Study text:
────────────────

Video game reviewers are aware of their impact on the Metacritic score and subsequent effect on bonus payment schemes. Eurogamer, prior to 2014, were aware that they generally graded games on a scoring scale lower than other websites, and would pull down the overall Metacritic score. For this reason, the site dropped review scores in 2014, and their scores are no longer included in these aggregate scores. Kotaku also dropped review scores for the same reason. Eurogamer later reverted to scoring reviews.

Frequently, publishers will enforce an embargo on reviews of a game until a certain date, commonly on the day of release or a few days ahead of that date. Such embargoes are intended to prevent tarnishing the game's reputation prior to release and affecting pre-release and first-day sales. Similar embargoes are used in other entertainment industries, but the nature of interactivity with video games creates unique challenges in how these embargoes are executed. In agreements with publishers, media outlets will get advance copies of the game to prepare their review to have ready for this date. However, embargo agreement may include other terms such as specific content that may not be discussed in the review. This has led to some publications purposely holding off reviews until after the embargo as to be able to include specific criticism towards features that were marked off-limits in the embargo agreement, such as for 2013's SimCity. Additionally, modern lengthier games can offer more than 20 hours of content, and the amount of time journalists have to review these advance copies prior to the embargo date is limited. It has become a concern of these journalists that they are knowingly publishing reviews that cover only a fraction of the game's content, but waiting any longer beyond the embargo date will harm viewership of their site.

===Rumors, confidential information, and blacklisting===
A good deal of information in the video game industry is kept under wraps by developers and publishers until the game's release; even information regarding the selection of voice actors is kept under high confidential agreements. However, rumors and leaks of such information still fall into the hands of video game journalists, often from anonymous sources from within game development companies, and it becomes a matter of journalistic integrity whether to publish this information or not.

────────────────

Information given:
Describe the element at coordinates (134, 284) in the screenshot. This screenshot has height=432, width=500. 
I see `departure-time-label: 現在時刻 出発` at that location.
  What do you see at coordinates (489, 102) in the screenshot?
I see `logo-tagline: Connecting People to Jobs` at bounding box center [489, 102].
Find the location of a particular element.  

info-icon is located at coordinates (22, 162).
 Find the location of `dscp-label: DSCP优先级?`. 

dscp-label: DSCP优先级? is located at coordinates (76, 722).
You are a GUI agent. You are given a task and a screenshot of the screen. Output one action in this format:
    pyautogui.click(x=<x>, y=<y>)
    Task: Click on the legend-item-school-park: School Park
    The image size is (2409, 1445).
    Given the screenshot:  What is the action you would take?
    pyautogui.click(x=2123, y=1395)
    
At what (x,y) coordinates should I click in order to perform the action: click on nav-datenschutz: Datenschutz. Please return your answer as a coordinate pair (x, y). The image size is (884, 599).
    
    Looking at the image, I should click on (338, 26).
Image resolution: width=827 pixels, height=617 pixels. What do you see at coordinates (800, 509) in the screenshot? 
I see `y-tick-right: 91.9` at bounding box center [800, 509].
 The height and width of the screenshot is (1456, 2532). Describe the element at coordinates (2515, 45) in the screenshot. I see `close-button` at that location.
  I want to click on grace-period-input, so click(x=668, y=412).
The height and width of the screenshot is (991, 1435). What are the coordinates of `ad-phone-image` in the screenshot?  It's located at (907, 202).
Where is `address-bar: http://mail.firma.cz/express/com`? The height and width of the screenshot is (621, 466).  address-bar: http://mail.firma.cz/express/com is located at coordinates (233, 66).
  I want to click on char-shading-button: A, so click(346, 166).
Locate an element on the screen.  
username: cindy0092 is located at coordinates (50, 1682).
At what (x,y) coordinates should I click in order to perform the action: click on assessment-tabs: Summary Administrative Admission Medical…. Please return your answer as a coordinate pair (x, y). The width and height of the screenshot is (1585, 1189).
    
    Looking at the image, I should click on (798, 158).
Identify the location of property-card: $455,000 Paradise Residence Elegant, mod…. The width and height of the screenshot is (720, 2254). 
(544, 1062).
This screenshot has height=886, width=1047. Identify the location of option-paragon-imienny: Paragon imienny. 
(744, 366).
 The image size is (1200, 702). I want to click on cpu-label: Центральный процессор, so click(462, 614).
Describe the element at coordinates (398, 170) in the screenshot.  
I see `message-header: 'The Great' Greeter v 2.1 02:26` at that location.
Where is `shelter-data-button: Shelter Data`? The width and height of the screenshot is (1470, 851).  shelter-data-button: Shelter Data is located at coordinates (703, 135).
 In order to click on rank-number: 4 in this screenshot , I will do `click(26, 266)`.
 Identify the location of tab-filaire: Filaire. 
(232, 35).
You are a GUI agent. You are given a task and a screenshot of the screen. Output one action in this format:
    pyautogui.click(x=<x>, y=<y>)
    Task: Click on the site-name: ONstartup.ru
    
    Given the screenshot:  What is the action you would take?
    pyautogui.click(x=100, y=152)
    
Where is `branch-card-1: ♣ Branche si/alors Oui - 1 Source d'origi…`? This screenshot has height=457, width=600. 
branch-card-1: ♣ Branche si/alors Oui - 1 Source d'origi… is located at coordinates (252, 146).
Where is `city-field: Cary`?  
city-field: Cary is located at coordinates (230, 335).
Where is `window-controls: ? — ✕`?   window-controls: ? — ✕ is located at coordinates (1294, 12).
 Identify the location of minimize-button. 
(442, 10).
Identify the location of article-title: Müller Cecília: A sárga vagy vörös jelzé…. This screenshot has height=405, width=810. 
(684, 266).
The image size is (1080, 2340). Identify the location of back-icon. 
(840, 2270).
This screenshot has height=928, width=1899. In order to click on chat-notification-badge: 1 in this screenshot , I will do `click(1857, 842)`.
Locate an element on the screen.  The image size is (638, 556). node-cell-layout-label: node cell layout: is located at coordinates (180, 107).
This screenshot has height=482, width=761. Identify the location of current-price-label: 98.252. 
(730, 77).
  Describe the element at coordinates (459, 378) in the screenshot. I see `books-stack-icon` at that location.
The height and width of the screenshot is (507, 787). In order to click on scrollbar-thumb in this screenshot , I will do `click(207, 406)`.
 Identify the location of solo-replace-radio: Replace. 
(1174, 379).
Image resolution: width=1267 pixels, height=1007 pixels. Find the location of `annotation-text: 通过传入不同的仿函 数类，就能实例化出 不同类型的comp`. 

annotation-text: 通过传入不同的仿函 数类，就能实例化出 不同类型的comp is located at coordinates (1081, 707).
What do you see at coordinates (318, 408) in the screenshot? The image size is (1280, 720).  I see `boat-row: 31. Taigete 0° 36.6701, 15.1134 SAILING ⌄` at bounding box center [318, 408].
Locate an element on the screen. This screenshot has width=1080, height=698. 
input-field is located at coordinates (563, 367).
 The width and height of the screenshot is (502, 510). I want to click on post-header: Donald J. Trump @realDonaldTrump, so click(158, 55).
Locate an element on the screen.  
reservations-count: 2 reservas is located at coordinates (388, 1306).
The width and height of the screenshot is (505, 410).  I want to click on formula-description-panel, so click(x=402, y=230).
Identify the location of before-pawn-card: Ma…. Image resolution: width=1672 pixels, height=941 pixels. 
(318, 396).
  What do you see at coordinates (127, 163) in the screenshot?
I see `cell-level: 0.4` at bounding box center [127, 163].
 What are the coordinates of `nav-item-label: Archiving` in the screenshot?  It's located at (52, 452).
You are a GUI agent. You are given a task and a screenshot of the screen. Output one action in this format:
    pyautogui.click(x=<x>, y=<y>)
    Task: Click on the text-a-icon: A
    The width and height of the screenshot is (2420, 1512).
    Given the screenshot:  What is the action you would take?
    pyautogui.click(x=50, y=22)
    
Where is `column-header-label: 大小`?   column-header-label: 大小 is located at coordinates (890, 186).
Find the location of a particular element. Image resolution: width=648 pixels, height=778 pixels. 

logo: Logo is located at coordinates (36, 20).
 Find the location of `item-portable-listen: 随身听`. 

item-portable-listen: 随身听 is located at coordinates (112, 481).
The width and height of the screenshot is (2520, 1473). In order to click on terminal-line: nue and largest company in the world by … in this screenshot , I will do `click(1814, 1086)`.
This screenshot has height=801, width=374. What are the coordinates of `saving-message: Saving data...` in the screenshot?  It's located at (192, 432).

────────────────

What you need to do:
(A) Reproduce the video game journalism text from "Video game reviewers" to "to scoring reviews.", switching "Metacritic" to "GameRankings" each time it appears.
(B) Please resume the video game journalism text from where it stops.
The records have no connection to the video game journalism text.

Results of the tasks:
(A)
Video game reviewers are aware of their impact on the GameRankings score and subsequent effect on bonus payment schemes. Eurogamer, prior to 2014, were aware that they generally graded games on a scoring scale lower than other websites, and would pull down the overall GameRankings score. For this reason, the site dropped review scores in 2014, and their scores are no longer included in these aggregate scores. Kotaku also dropped review scores for the same reason. Eurogamer later reverted to scoring reviews.

(B)
Kotaku has self-reported on the downsides of reporting unrevealed information and dealing with subsequent video game publisher backlash as a result. In 2007, the site published information about the then-upcoming PlayStation Home before Sony had announced it, and Sony severed its relationship with Kotaku. When Kotaku founder Brian Crecente reported this on the site, readers complained to Sony about this, and Sony reversed its decision. Kotaku has also published significant detailed histories on troubled game development for titles such as for Doom 4 and Prey 2, as well as announcing titles months in advance from the publisher. In November 2015, the site reported they had been "blacklisted" by Bethesda and Ubisoft for at least a year; they no longer got review copies, nor received press information from the publishers, nor can interact with any of their company's representatives.

==New Games Journalism==
New Games Journalism (NGJ) is a video game journalism term, coined by journalist Kieron Gillen in 2004, in which personal anecdotes, references to other media, and creative analyses are used to explore game design, play, and culture. It is a model of New Journalism applied to video game journalism. A 2010 article in the New Yorker claimed that the term New Games Journalism "never caught on, but the impulse—that video games deserved both observational and personal approaches—is quite valid." It cites author Tom Bissell and his book Extra Lives: Why Video Games Matter as a good example of this type of gaming journalism.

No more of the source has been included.